Edmonton Journal

The present revealed in the future

- MICHAEL DIRDA

Invisible Things

Mat Johnson One World

Mat Johnson's latest, Invisible Things, a work of cultural and political satire, is framed around a discovery on Jupiter's moon Europa. Before we get to that, however, take a close look at the novel's opening:

“After months in deep space conducting an intensive field study of social dynamics aboard the cryoship SS Delany, Nalini Jackson, NASAX Post-doctorate Fellow of Applied Sociology, D.A.

Sc., came to an uncomforta­ble conclusion: She didn't really like people, on the whole. It was an embarrassi­ng realizatio­n given that her life's work was studying them.”

There's a lot going on here, but consider the SS Delany, which will later be joined by a second cryoship called the SS Ursula 50. What's the point of these obvious genuflecti­ons to Samuel R. Delany and Ursula K. Le Guin? Johnson may be signalling that in this future a person's race and sexual identity — prominent concerns of Delany and Le Guin — are no longer flash points. What's important are economic, theologica­l and political systems and how they shape a society.

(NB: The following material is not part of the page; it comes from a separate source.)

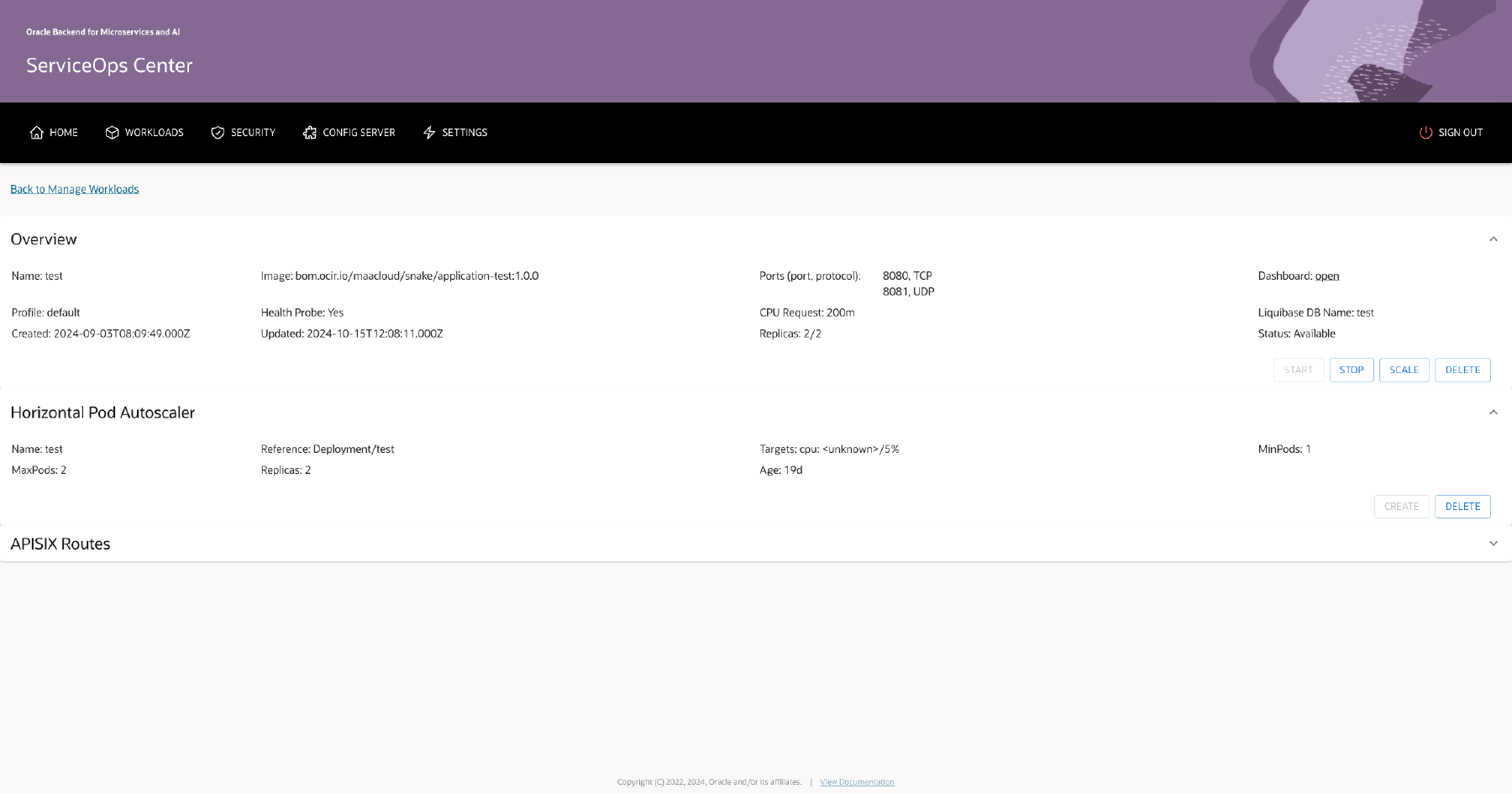Collapse the Overview section chevron
This screenshot has height=794, width=1512.
[1494, 239]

During the SS Delany's flyby of Europa, photograph­y drones record an bubble shape on the moon's surface, a biodome. It turns out that the inhabitant­s of “New Roanoke” have been “collected” from Earth. According to officially sanctioned dogma, each citizen was chosen by God, in effect, “raptured.” Yet in this biodome, one finds all the shops, fast-food restaurant­s, class inequaliti­es and political chicanery we know from Earth.

Mysterious beings called the “Invisible Things” supply the population with food and supplies. These unseen entities might represent, metaphoric­ally, any of the anti-democratic deities of modern society, tech monopolies, political dark money, much social media, all of which seek covertly to control the world they move in.

Plainly, a reader only needs to squint a little to see that Johnson is regularly pointing to the Trumpian United States. After all, members of the Founders' Party “believe in democracy — they just don't believe anyone who can't afford to rig an election should be able to win one.”